Australia proposed a new data retention law last March which passed in early April and today takes effect officially. ISPs in Australia will now have to retain the data of Internet and phone users by law. The two-year period for data to be kept by these companies poses serious risks for all users. Not only will the government be able to access all this data at any time and without the need for warrants, but the databases that will be filled with this data are going to be shared with third parties and are also just another target for hackers and scammers.

Metadata and Privacy

The Australian data retention law, Telecommunications (Interception and Access) Amendment (Data Retention), requires all phone and Internet Service Providers to collect and keep the metadata of their customers for two years. From today, all the phone calls that people in Australia make and all the websites that they visit will be a matter of record that the government can look into anytime they want. Only metadata is being recorded, but this is enough to show who you talk to and exchange information with, where you spend money, and when it all happened. The exact contents of communications and interactions are not known, but metadata tells enough.
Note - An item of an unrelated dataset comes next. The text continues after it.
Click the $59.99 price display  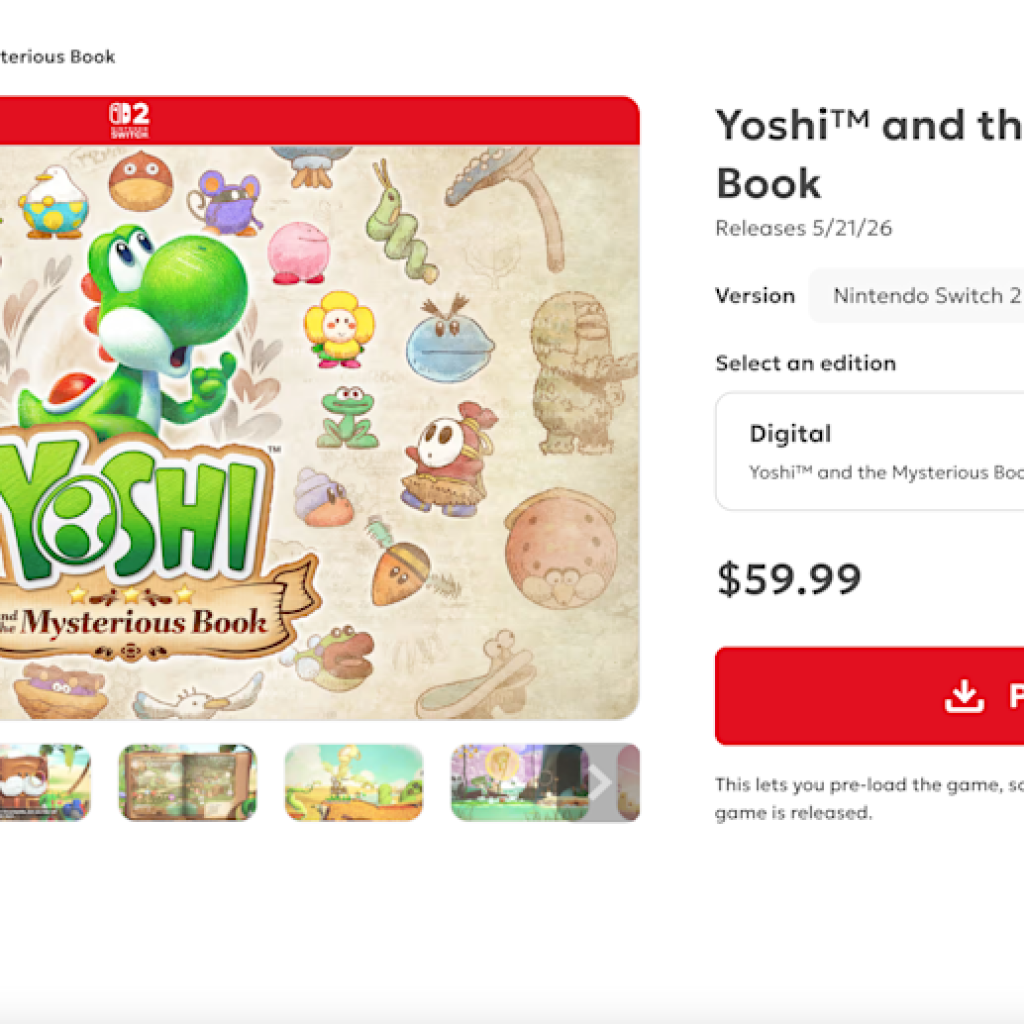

Users can be profiled and matched with other users to create detailed descriptions of their behavior and associations.

These profiles that will be created expose users to unwanted scrutiny, which is a violation of privacy. It doesn’t matter whether these people have done anything wrong. Their lives will be tracked and filed from today, and this information will be made available to the government and a number of third parties as well. ISPs routinely share user information with marketing companies, for instance, so that ads can be created based on specific user profiles. So at the same time that users face mass surveillance threats, they are also facing more ads and a bigger privacy threat as more of their data is fed to advertisers. On top of all this, there will soon be databases full of metadata that will become targets for identity thieves and other ne’er-do-wells.

The bottom line is that metadata collection means users are being targeted by governments, corporations and criminals all at the same time.

More Suffering for Users

ISPs like Optus, Telstra and Vodafone are prepared to begin collecting user metadata with the help of the first installment of the $131 million Australian dollar fund for the project. These bigger ISPs will also have to do their part, but they are established and can carry the load. There is no news about how much of the burden will be passed on to users in terms of higher service fees, but it is almost a certainty that users will have to pay more to cover the costs of compliance with the data retention plan. There is also a general feeling that many small providers will be unable to continue doing business because of the high costs. This is of course bad for them but also bad in general because it will disrupt the balance in favor of big companies.
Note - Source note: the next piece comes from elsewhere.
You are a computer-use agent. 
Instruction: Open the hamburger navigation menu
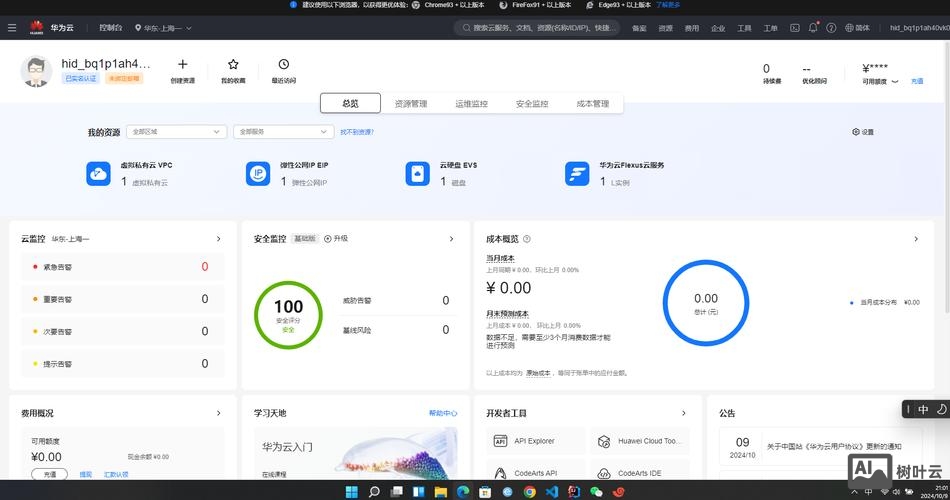[12, 28]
The metadata collected by those ISPs who survive will be put on databases that the government can search any time they feel like it. There is no need for the government to secure any warrants before they can access this user information, which makes it a very scary thing. With warrants, at least the government would need a good reason before they can snoop around in users’ personal lives. As it is, any agency can have a look without giving any reason at all.

Metadata Protection

If you live in Australia, there is no way to get around this new data retention scheme unless you plan on living your life completely unplugged, with no phone and no Internet. But you can prevent your ISPs from knowing what you are really doing online by using a VPN. They will still be collecting some metadata, but your traffic will be encrypted so that they cannot read it. It will also be sent through a private tunnel where they cannot follow. Whatever profiles they will be able to create based on VPN rerouted traffic will be insufficient and inaccurate. As far as phones go, there are many services that can encrypt your calls as well. Just be careful to make sure that whatever services you choose to use, they are not handing over your data to the government behind your back.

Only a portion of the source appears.